While those transactions were a big leap forward, in order for Energy Transfer Partners to complete its transformation to a pure-play midstream MLP it still has a few assets that it needs sell. Topping that list are the general partner and incentive distribution rights of Sunoco Logistics Partners (NYSE:SXL) that it still owns. Trading these assets to its own general partner, which is in the process of transforming into a pure-play general partner, would net the company cash, more of its own units, or cash flowing MLP-type assets. In addition to that it still owns a substantial amount of Sunoco LP's units, which could be sold on the open market or to its own general partner, which would be a better owner of those units. Further, it owns a 33% non-operated interest in a refining joint venture, an entity that owns and operates coal handling facilities, and natural gas marketing and compression operations that could also be sold. Selling or trading these assets would bring in cash that the company can use to fund growth, pay down debt or repurchase its own discounted units.

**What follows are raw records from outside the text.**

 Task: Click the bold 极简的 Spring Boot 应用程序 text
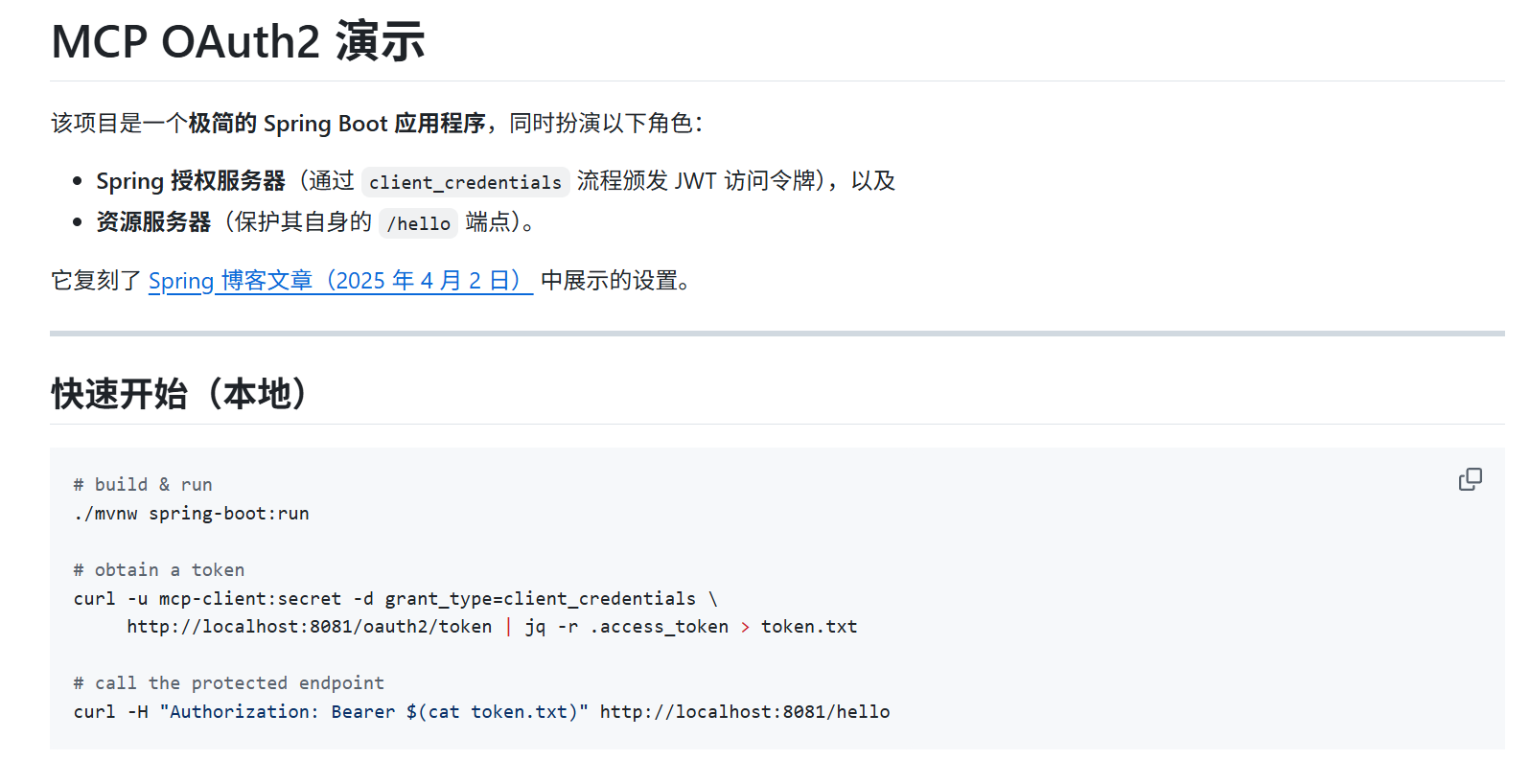(x=337, y=124)
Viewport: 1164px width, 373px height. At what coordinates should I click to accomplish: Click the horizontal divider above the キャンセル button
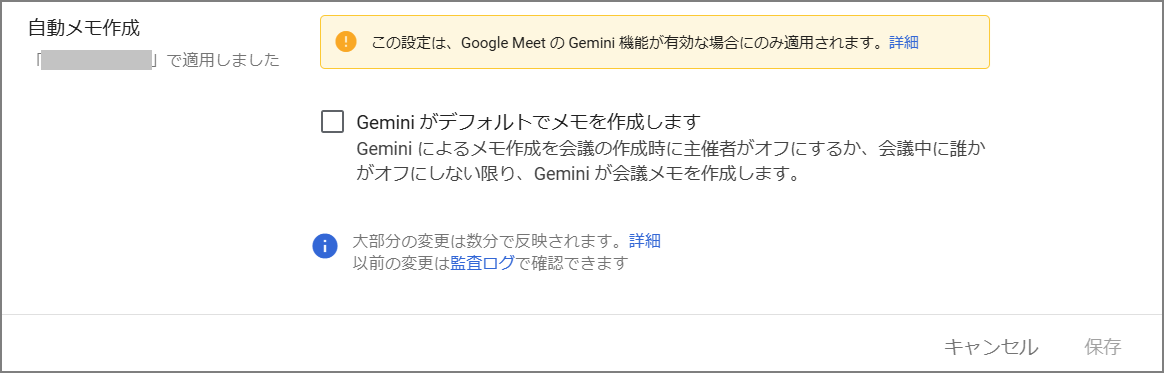pyautogui.click(x=582, y=314)
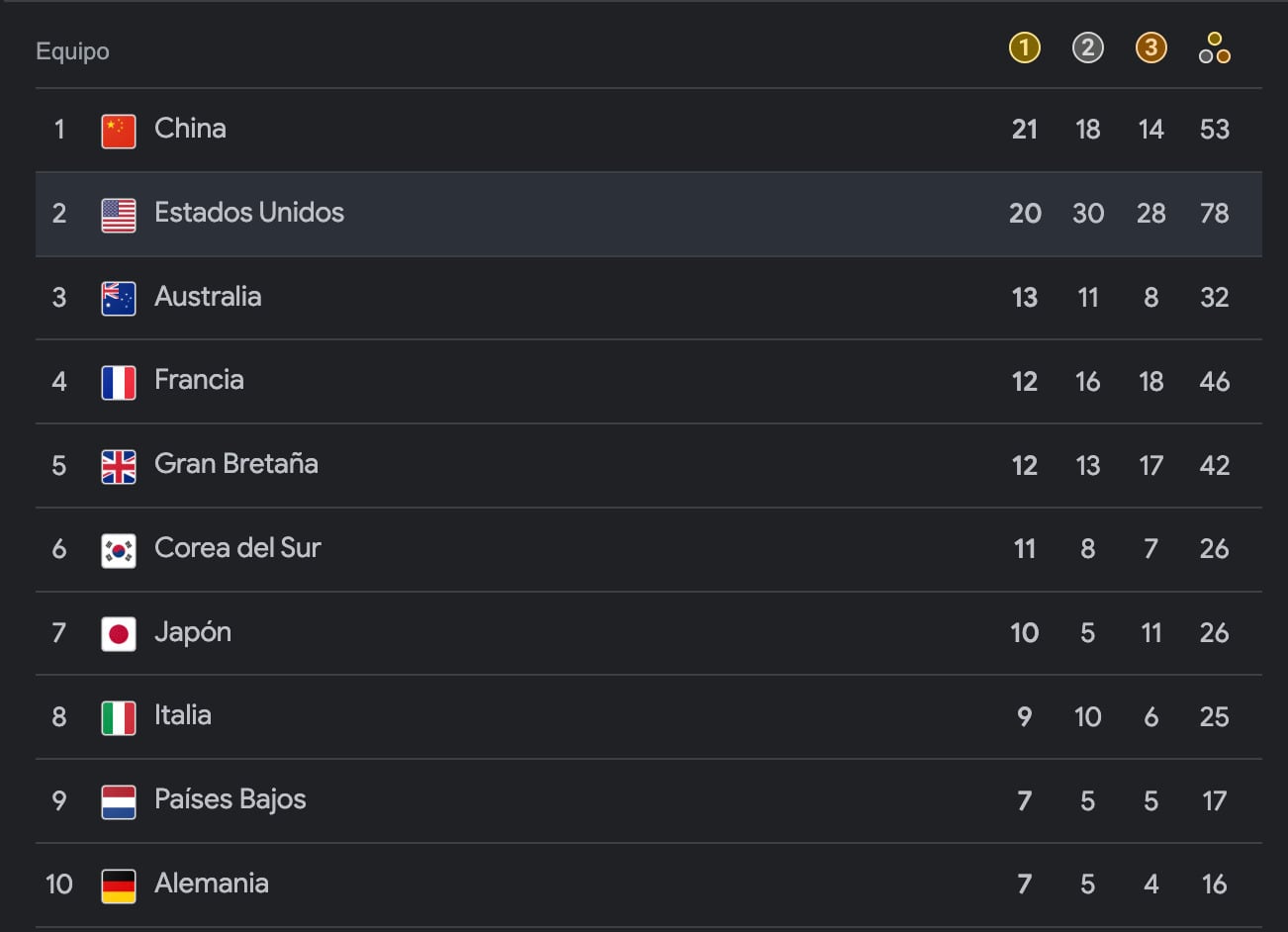Click the gold medal column icon
Image resolution: width=1288 pixels, height=932 pixels.
(x=1024, y=47)
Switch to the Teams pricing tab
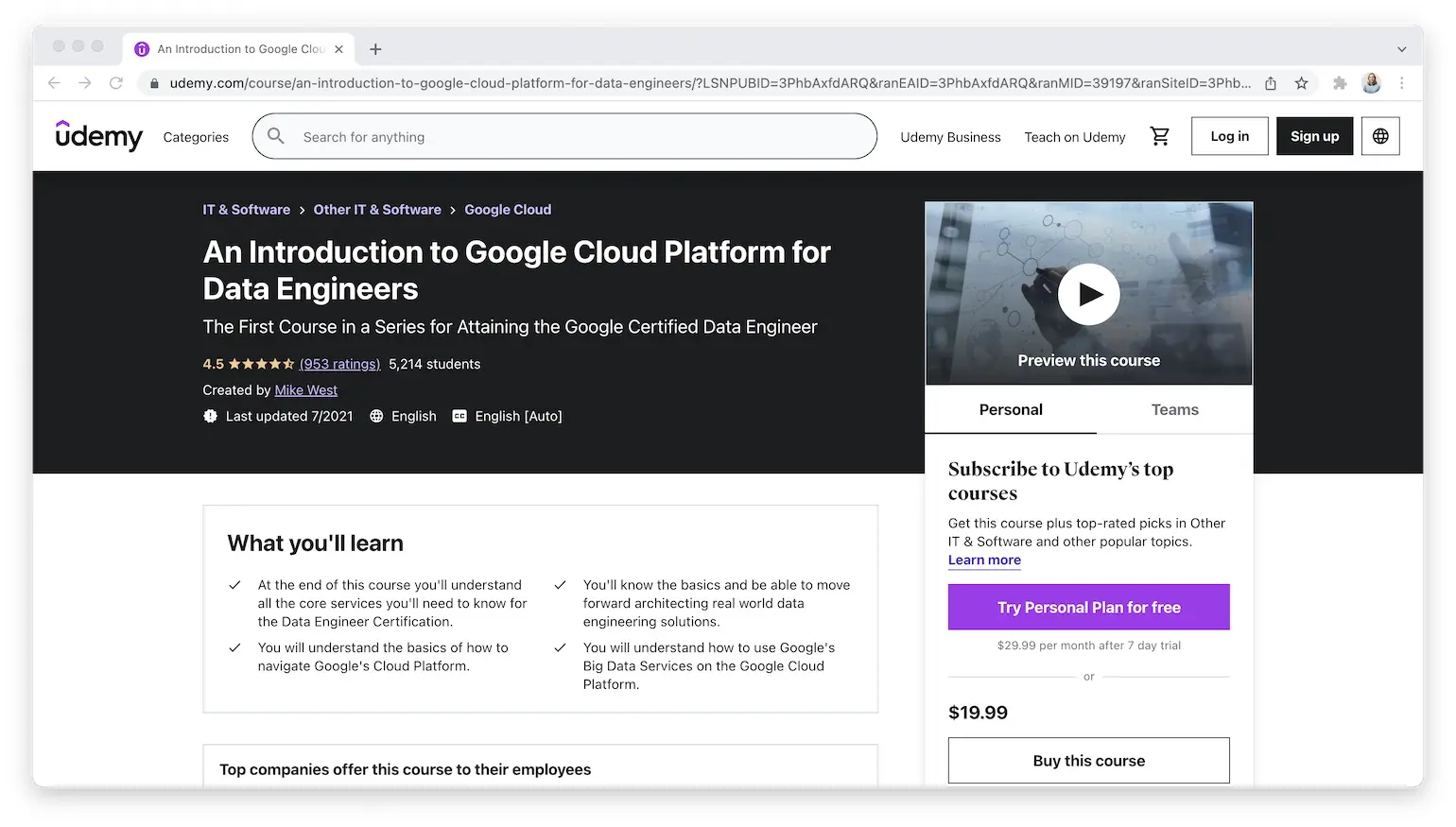1456x827 pixels. click(x=1174, y=409)
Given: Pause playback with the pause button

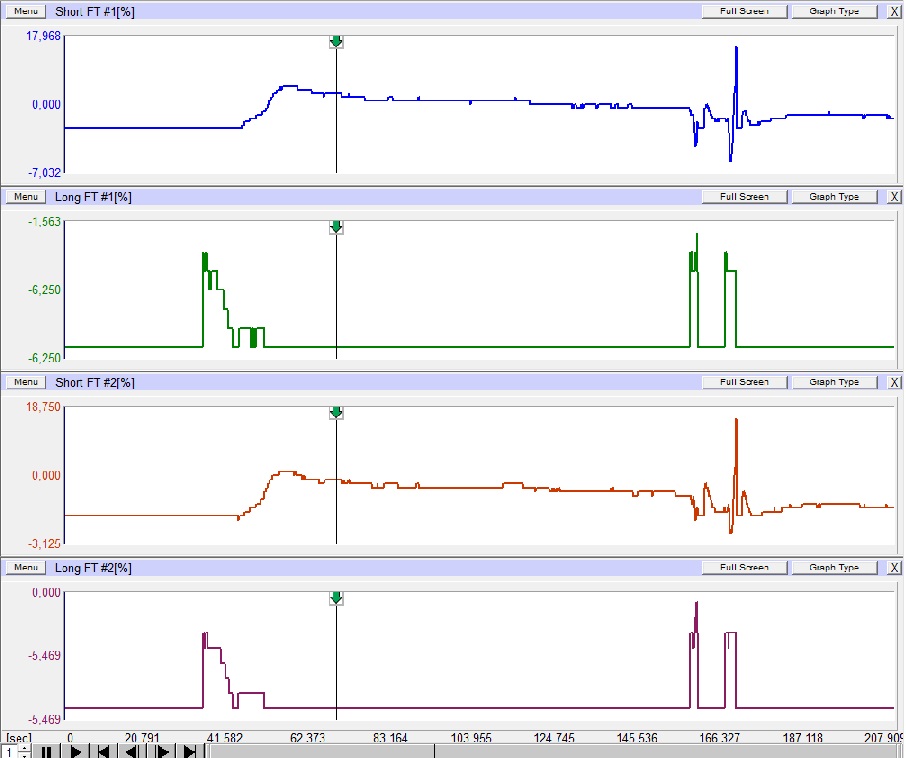Looking at the screenshot, I should [x=46, y=751].
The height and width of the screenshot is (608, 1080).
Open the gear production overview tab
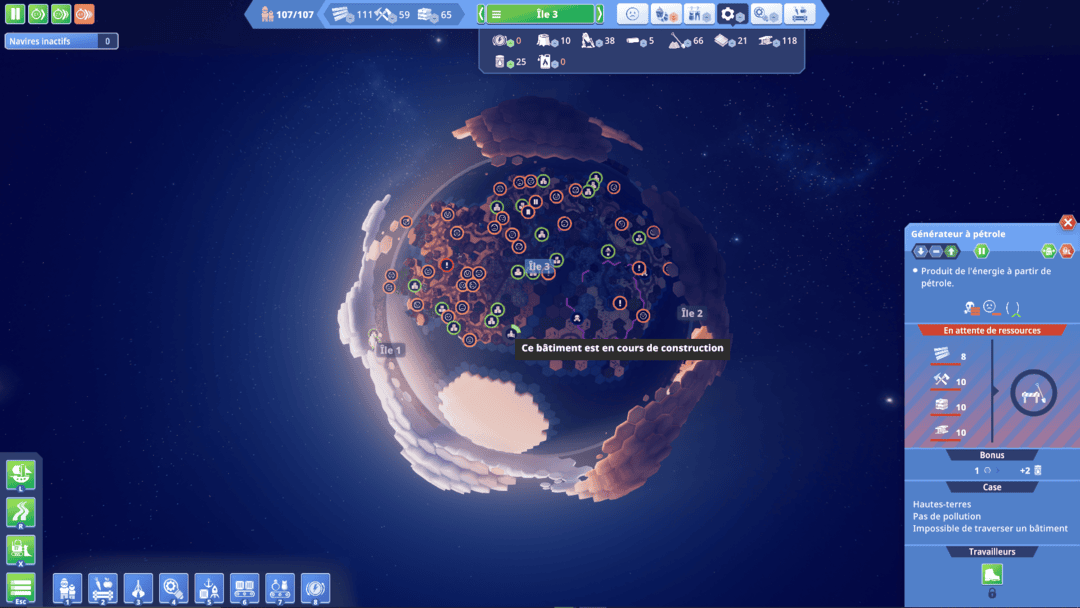[x=732, y=14]
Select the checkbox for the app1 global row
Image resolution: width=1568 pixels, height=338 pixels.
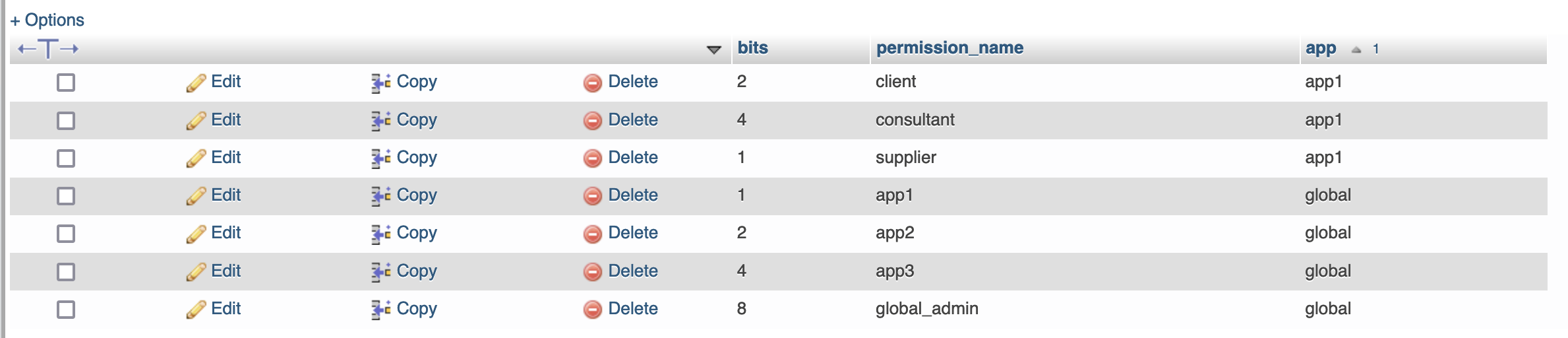[x=66, y=196]
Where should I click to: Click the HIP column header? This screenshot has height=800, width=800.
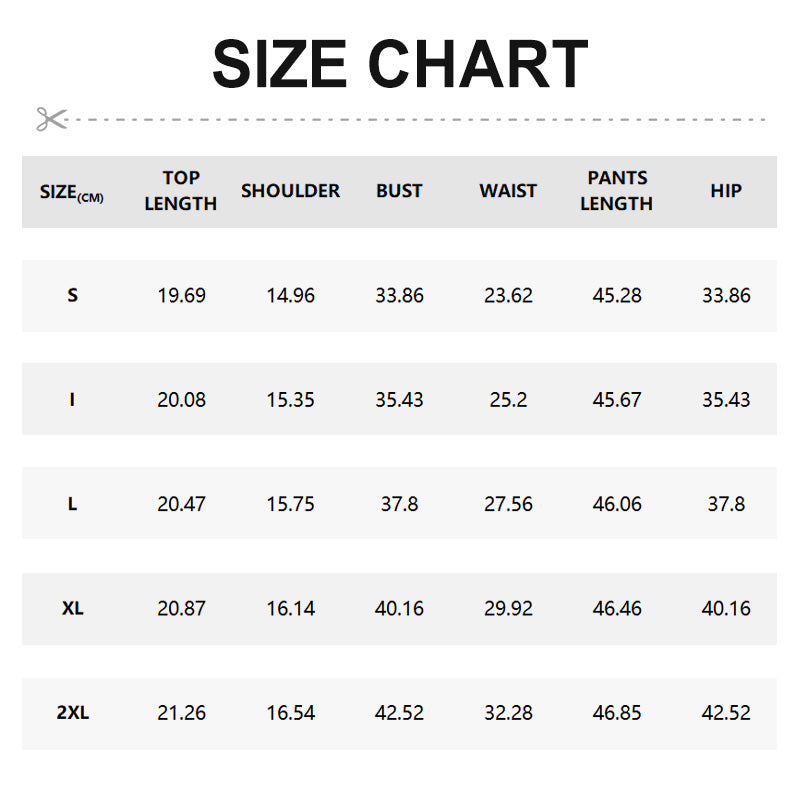(726, 191)
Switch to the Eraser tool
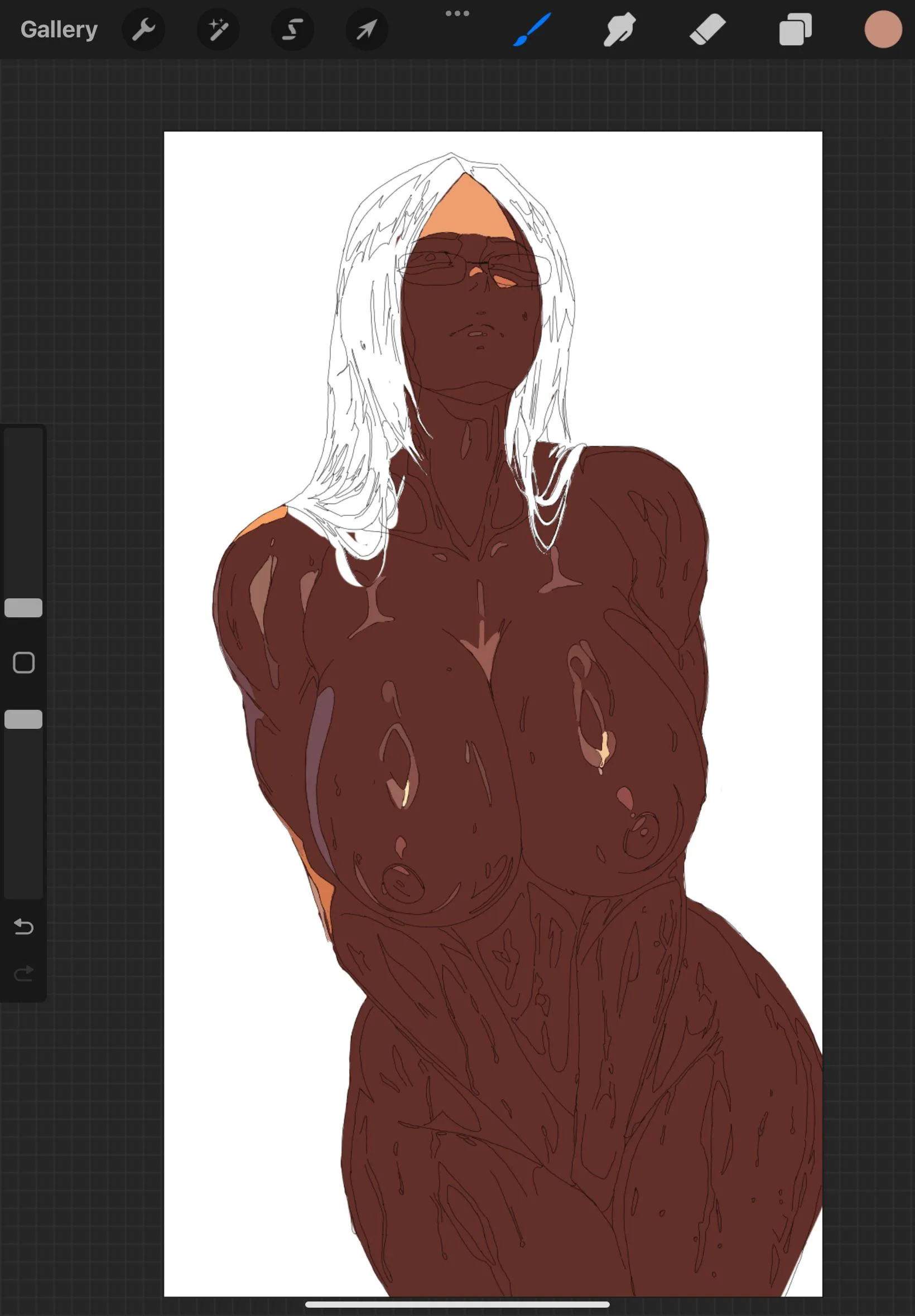The width and height of the screenshot is (915, 1316). click(x=707, y=28)
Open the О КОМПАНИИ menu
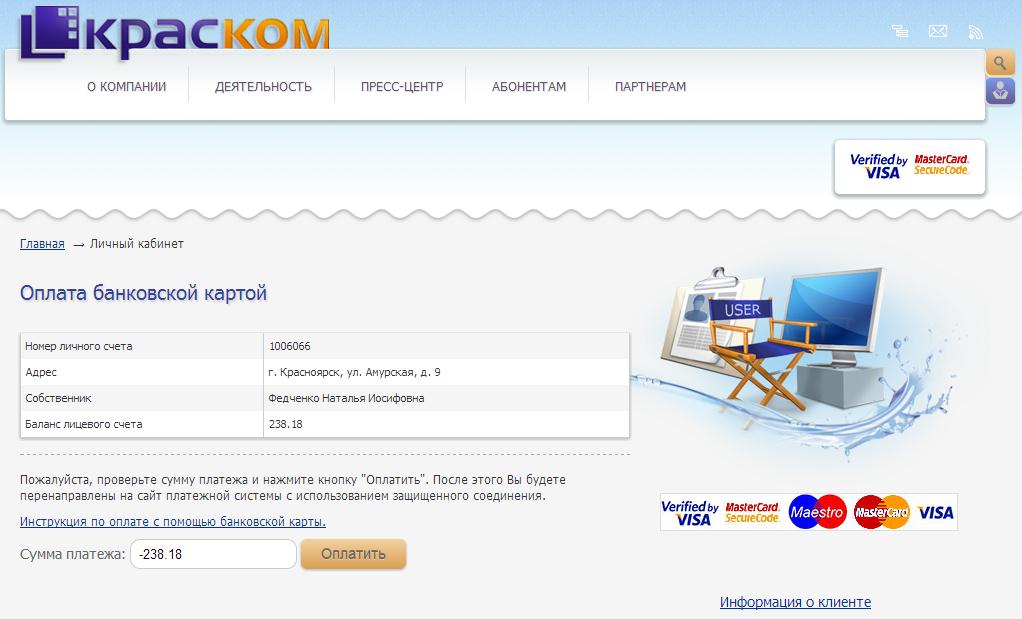The width and height of the screenshot is (1022, 619). 126,87
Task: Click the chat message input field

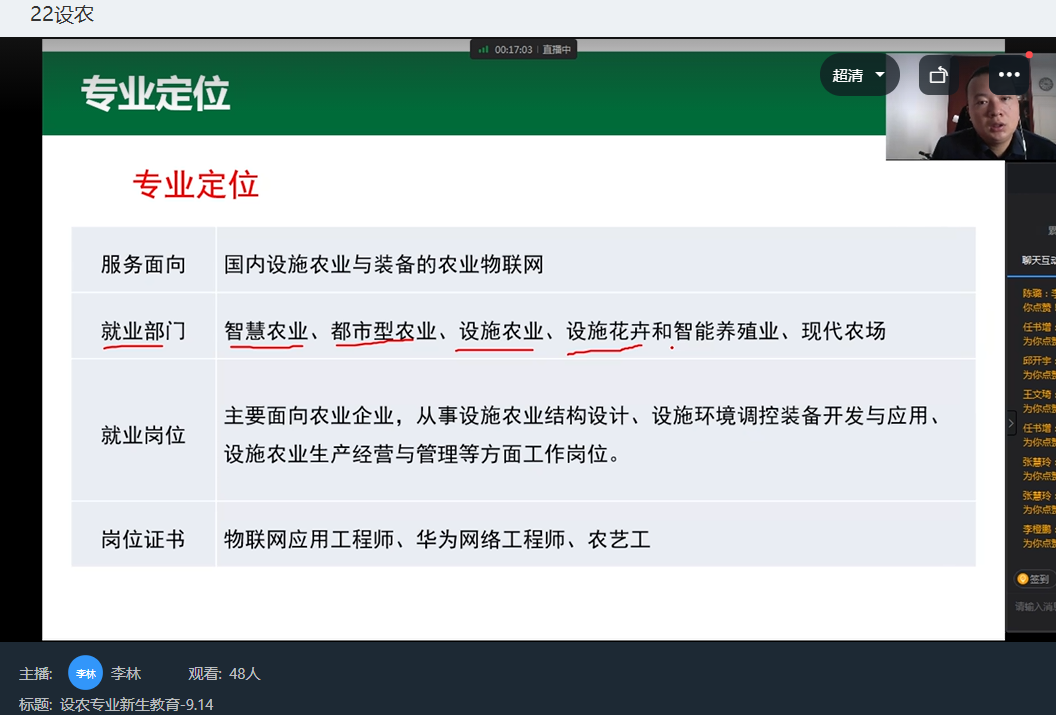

Fix its midstream operations
Another thing that the company needs to address this year is its midstream segment, which noticeably weakened in the third-quarter. That weakness was due to the company's non fee-based contracts and processing gross margin, which fell from $187 million in the third-quarter of last year to just $67 million last quarter. That's in stark contrast to the fee-based revenue it collected from gathering and processing, which jumped from $352 million to $400 million thanks to new assets being placed into service. What the company needs to do here is to switch more of its contracts to fixed-fee contracts, which would further mute its exposure to commodity price volatility.
The downturn in the energy sector really weighed on Energy Transfer Partners last year. If that sector can meaningfully rebound next year, that should take Energy Transfer Partners' unit price up with it. In addition to that the company could help its own cause by completing its transformation to a pure-play MLP and fixing the weak link in its midstream business. If all these factors come together then it's certainly possible that the unit price could more than double and recapture its former glory.